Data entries
-------

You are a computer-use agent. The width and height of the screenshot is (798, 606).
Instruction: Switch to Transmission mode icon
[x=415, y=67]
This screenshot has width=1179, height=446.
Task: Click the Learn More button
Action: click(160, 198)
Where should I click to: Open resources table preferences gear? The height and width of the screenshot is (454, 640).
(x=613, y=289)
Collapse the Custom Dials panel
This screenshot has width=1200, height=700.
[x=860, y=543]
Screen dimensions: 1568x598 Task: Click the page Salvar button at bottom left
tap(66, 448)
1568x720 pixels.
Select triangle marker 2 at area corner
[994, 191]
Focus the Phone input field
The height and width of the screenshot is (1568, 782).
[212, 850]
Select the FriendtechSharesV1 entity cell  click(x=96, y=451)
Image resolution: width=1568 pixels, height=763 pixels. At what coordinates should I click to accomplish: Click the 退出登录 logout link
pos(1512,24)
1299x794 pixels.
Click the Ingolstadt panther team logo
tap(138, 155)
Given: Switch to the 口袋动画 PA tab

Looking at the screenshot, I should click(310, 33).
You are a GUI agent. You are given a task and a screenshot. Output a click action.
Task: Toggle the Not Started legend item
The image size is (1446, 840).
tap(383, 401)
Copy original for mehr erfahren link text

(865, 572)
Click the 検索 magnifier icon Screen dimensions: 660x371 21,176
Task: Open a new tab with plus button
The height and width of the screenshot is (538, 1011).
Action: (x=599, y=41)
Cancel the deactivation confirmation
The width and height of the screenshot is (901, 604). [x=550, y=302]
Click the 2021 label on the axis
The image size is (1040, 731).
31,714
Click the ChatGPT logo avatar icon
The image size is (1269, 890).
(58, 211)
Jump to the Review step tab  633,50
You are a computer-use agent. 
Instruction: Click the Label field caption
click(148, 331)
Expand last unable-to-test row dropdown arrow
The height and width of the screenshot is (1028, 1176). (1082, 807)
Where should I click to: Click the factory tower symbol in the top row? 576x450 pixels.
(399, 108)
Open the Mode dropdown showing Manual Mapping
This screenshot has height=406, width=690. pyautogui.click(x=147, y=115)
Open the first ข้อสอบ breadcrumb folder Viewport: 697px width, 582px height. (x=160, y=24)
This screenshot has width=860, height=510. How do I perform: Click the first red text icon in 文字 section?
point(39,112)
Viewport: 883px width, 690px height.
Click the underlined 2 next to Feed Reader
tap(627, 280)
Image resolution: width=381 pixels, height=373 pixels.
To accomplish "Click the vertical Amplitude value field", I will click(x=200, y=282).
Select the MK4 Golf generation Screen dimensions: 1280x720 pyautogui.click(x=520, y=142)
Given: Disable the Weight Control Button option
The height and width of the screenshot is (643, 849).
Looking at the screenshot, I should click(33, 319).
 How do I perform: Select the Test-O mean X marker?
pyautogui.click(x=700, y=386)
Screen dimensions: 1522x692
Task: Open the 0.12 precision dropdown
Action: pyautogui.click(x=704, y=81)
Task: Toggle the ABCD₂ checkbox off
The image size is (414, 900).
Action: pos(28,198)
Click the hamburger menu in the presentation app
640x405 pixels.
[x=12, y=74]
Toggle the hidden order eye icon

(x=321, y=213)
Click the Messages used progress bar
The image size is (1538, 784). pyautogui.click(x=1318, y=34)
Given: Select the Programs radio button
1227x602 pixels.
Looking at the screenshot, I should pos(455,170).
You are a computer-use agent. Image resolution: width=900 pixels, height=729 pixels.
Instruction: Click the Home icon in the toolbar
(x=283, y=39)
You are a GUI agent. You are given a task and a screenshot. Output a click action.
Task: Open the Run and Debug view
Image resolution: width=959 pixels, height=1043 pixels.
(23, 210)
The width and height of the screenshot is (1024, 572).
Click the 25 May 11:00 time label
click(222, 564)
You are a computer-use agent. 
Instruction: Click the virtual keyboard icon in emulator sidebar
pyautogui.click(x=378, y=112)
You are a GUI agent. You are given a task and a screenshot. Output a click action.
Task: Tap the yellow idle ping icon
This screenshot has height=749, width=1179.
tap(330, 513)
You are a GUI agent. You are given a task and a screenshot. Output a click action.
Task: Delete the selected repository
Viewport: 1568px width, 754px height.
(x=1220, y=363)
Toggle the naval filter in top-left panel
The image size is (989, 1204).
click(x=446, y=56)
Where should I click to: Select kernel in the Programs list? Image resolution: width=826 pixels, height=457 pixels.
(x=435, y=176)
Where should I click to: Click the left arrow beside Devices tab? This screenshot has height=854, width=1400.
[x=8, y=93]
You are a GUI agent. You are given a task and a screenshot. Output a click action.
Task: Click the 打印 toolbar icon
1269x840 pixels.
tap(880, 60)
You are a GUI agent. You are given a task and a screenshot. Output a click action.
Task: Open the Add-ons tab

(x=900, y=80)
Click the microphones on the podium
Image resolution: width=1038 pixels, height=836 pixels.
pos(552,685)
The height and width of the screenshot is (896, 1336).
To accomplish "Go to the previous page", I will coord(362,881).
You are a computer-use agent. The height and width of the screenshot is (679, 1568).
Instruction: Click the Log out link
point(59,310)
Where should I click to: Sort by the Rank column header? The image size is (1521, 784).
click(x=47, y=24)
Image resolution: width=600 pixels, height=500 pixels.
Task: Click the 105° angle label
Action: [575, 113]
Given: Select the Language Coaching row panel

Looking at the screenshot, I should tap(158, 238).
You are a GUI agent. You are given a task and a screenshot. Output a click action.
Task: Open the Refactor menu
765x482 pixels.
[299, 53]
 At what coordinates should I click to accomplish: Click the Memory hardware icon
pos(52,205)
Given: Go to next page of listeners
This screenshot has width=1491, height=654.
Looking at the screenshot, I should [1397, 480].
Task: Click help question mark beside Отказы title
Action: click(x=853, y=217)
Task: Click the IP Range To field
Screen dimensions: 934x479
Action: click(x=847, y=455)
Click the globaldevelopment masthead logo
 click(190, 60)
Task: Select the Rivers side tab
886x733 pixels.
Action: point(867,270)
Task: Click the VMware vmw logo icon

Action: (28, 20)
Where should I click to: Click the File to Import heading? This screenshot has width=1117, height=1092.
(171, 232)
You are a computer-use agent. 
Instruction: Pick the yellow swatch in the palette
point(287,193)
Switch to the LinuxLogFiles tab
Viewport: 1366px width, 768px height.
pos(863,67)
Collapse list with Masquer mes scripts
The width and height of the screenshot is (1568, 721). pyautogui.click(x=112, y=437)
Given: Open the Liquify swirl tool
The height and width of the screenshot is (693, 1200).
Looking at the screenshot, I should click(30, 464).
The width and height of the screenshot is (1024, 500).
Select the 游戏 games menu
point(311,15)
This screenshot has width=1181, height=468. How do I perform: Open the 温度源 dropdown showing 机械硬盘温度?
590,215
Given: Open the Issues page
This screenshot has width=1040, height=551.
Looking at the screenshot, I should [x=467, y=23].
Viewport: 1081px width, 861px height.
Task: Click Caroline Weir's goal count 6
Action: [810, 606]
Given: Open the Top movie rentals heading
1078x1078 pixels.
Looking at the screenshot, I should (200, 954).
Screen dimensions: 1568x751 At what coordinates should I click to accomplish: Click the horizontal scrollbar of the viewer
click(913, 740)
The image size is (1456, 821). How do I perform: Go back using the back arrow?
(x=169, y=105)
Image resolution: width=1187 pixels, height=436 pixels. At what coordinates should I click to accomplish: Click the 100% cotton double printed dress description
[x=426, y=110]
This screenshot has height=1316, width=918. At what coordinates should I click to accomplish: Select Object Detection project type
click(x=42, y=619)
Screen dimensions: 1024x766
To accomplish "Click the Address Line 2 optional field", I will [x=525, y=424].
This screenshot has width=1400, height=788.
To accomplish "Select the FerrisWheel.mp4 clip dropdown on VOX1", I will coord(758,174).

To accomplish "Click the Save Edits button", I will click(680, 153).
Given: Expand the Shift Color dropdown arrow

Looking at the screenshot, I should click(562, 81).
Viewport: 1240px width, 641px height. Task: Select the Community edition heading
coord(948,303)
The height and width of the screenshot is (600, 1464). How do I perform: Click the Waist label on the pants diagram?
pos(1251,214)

-------

Brief:
Among the entries above, locate the lines containing "Click the 検索" and "Given: Select the Programs radio button", and transcribe exactly those two lines and all lines between.

Answer section:
Click the 検索 magnifier icon Screen dimensions: 660x371 21,176
Task: Open a new tab with plus button
The height and width of the screenshot is (538, 1011).
Action: (x=599, y=41)
Cancel the deactivation confirmation
The width and height of the screenshot is (901, 604). [x=550, y=302]
Click the 2021 label on the axis
The image size is (1040, 731).
31,714
Click the ChatGPT logo avatar icon
The image size is (1269, 890).
(58, 211)
Jump to the Review step tab  633,50
You are a computer-use agent. 
Instruction: Click the Label field caption
click(148, 331)
Expand last unable-to-test row dropdown arrow
The height and width of the screenshot is (1028, 1176). (1082, 807)
Where should I click to: Click the factory tower symbol in the top row? 576x450 pixels.
(399, 108)
Open the Mode dropdown showing Manual Mapping
This screenshot has height=406, width=690. pyautogui.click(x=147, y=115)
Open the first ข้อสอบ breadcrumb folder Viewport: 697px width, 582px height. (x=160, y=24)
This screenshot has width=860, height=510. How do I perform: Click the first red text icon in 文字 section?
point(39,112)
Viewport: 883px width, 690px height.
Click the underlined 2 next to Feed Reader
tap(627, 280)
Image resolution: width=381 pixels, height=373 pixels.
To accomplish "Click the vertical Amplitude value field", I will click(x=200, y=282).
Select the MK4 Golf generation Screen dimensions: 1280x720 pyautogui.click(x=520, y=142)
Given: Disable the Weight Control Button option
The height and width of the screenshot is (643, 849).
Looking at the screenshot, I should click(33, 319).
 How do I perform: Select the Test-O mean X marker?
pyautogui.click(x=700, y=386)
Screen dimensions: 1522x692
Task: Open the 0.12 precision dropdown
Action: pyautogui.click(x=704, y=81)
Task: Toggle the ABCD₂ checkbox off
The image size is (414, 900).
Action: pos(28,198)
Click the hamburger menu in the presentation app
640x405 pixels.
[x=12, y=74]
Toggle the hidden order eye icon

(x=321, y=213)
Click the Messages used progress bar
The image size is (1538, 784). pyautogui.click(x=1318, y=34)
Given: Select the Programs radio button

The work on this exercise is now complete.